An experimental compound empowers an enzyme to help process acetaldehyde, a toxic metabolite of alcohol, according to new research supported by the National Institute on Alcohol Abuse and Alcoholism (NIAAA). The findings, now online in the Proceedings of the National Academy of Sciences (PNAS), might lead to new treatments to help people with impaired ability to metabolize acetaldehyde and other toxic substances. NIAAA is part of the National Institutes of Health.
"This intriguing finding could have important implications," said NIAAA Director George F. Koob, Ph.D. "Developing pharmacologic agents that alter an enzyme’s substrate specificity is a unique approach that may have wide clinical application in treating patients with impaired ability to detoxify toxic substances. We look forward to further research aimed at translating these laboratory discoveries into possible treatments for people."
After alcohol is consumed, it is first metabolized into acetaldehyde, a toxic chemical that can cause DNA damage and cancer. In the liver, aldehyde dehydrogenase 2 (ALDH2) is the main enzyme responsible for breaking down acetaldehyde into acetate, a nontoxic metabolite. It also removes other toxic aldehydes that can accumulate in the body. An estimated 560 million people in East Asia, and many people of East Asian descent, carry a genetic mutation that produces an inactive form of ALDH2. When individuals with the ALDH2 mutation drink alcohol, acetaldehyde accumulates in the body, resulting in facial flushing, nausea, and rapid heartbeat.

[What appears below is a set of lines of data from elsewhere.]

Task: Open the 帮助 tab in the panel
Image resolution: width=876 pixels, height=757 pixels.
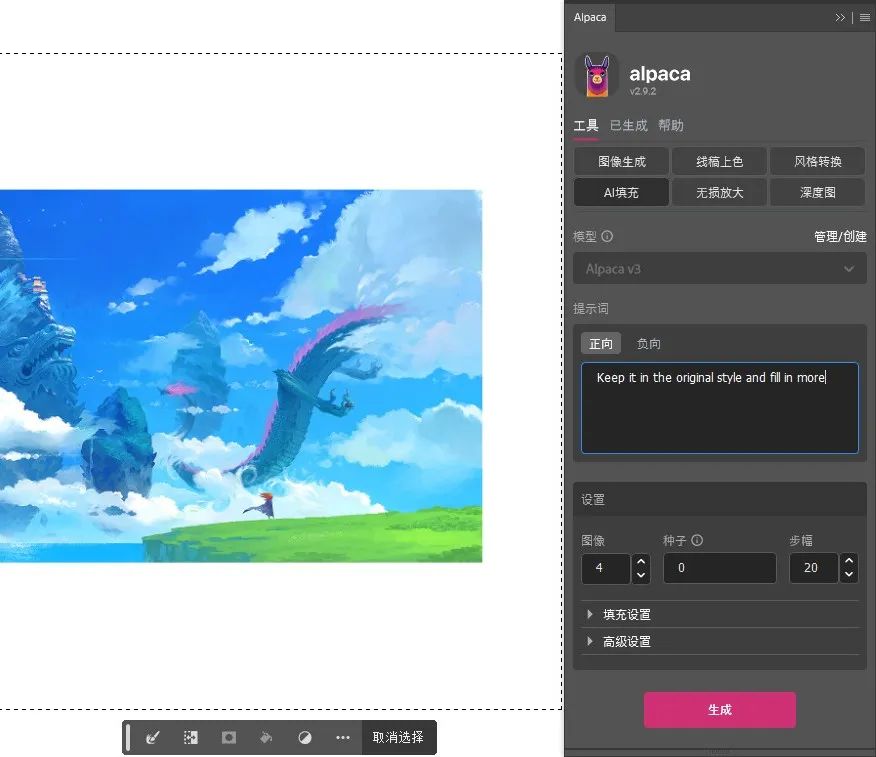Action: click(x=671, y=125)
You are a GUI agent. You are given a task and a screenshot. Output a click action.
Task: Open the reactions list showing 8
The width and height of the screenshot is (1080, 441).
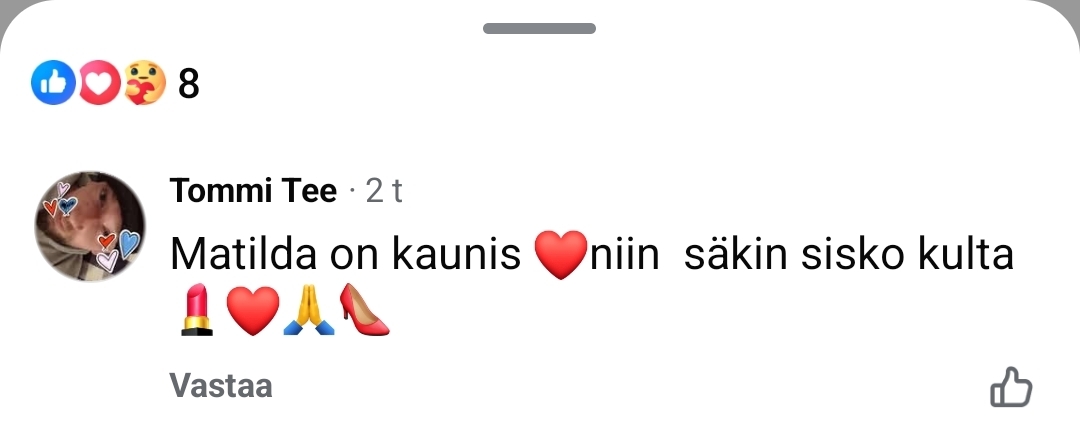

People with the ALDH2 mutation are also at increased risk for cancers of the mouth, esophagus, and other areas of the upper aerodigestive tract.
Researchers led by Daria Mochly-Rosen, Ph.D., a professor in the Department of Chemical and Systems Biology at Stanford University, Stanford, California, have developed a number of small molecules called aldehyde dehydrogenase activators, or Aldas, that in previous studies have been found to increase the activity of the ALDH2 enzyme.

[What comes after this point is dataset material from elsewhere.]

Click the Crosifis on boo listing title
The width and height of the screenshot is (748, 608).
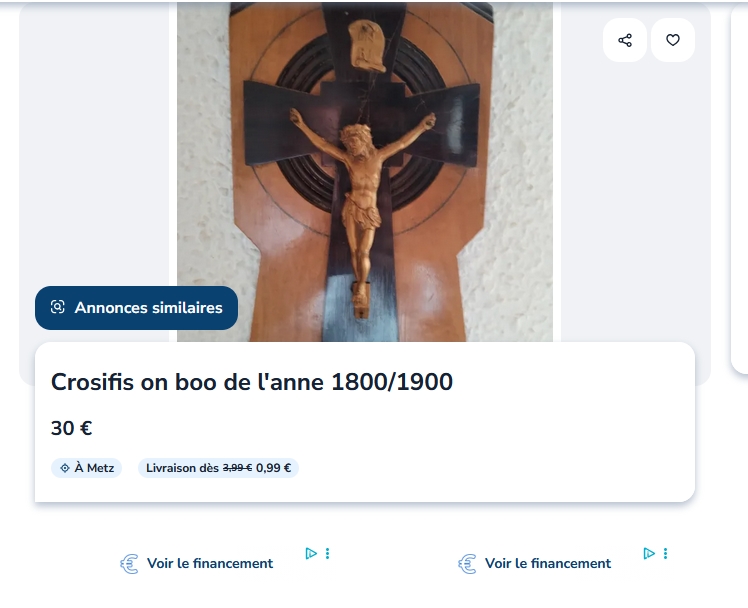[252, 382]
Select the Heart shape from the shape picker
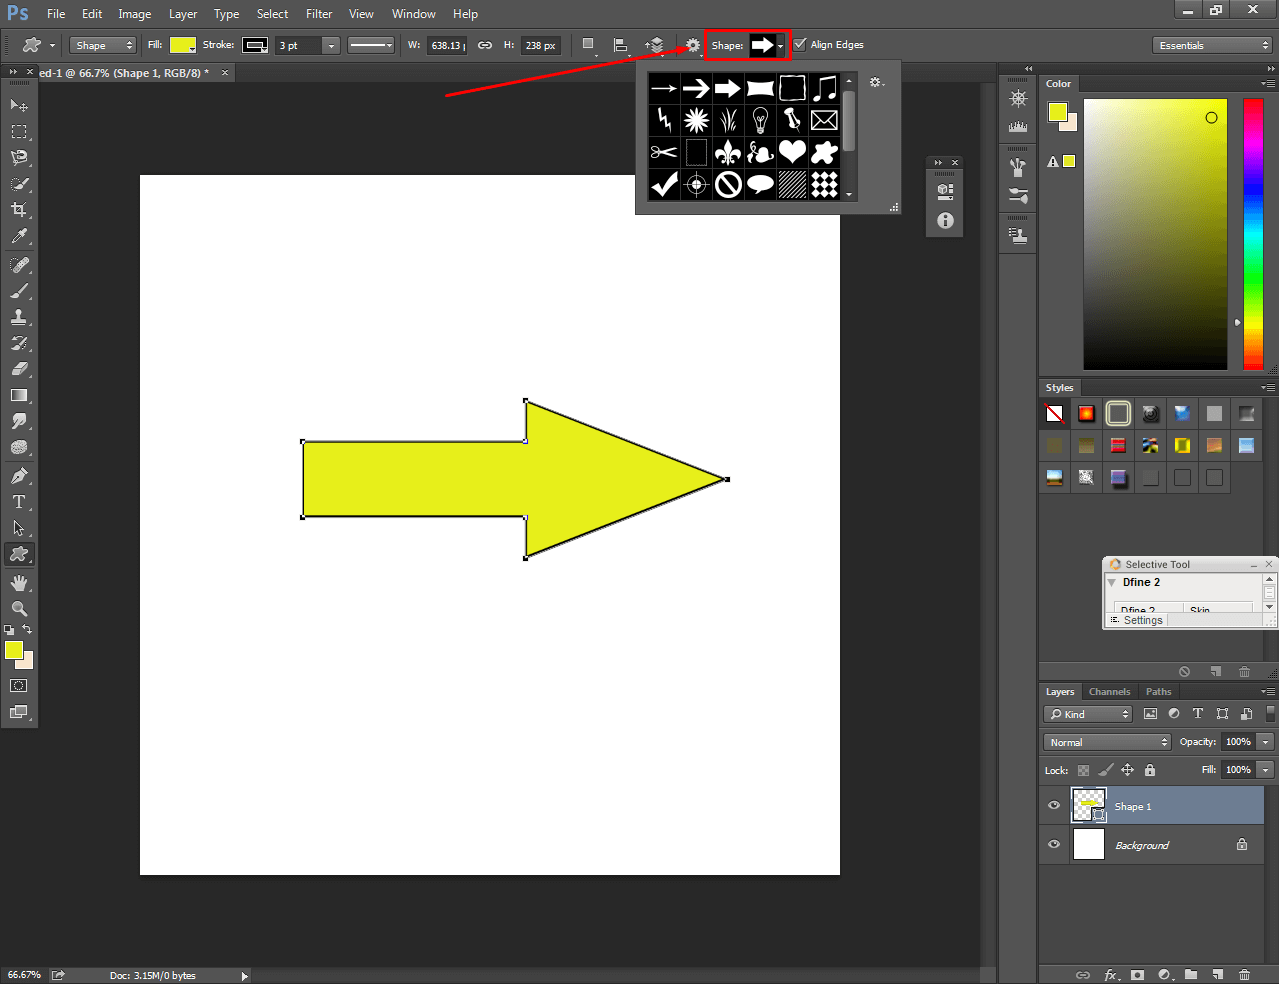The image size is (1279, 984). (792, 151)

In the current study, they tested a new compound, Alda-89, which they found could provide another aldehyde dehydrogenase enzyme – ALDH3A1 -- with accelerated acetaldehyde-metabolizing powers that it ordinarily does not possess.
“We targeted the ALDH3A1 enzyme because it metabolizes acetaldehyde poorly and is highly expressed in the upper airway, stomach and gut, all tissues that are prone to cancer development in people who drink alcohol in excess,” said Dr. Mochly-Rosen. “By recruiting ALDH3A1 to metabolize acetaldehyde we could perhaps accelerate the elimination of acetaldehyde from tissues that are more vulnerable to its carcinogenic effects.”

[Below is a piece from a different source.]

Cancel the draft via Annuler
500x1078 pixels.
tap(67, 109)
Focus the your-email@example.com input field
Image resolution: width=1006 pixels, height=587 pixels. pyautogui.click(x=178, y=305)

Dr. Mochly-Rosen and her colleagues showed that Alda-89 increased acetaldehyde metabolism both in normal mice and in mice carrying the ALDH2 mutation found in the East Asian population. The researchers also showed that, in test tube analyses, acetaldehyde removal was faster when they combined Alda-89 with Alda-1, a compound previously shown to activate ALDH2, compared with activating each ALDH alone. They also showed in animal studies that mice treated with the combination of Alda-89 and Alda-1 exhibit accelerated recovery from alcohol intoxication.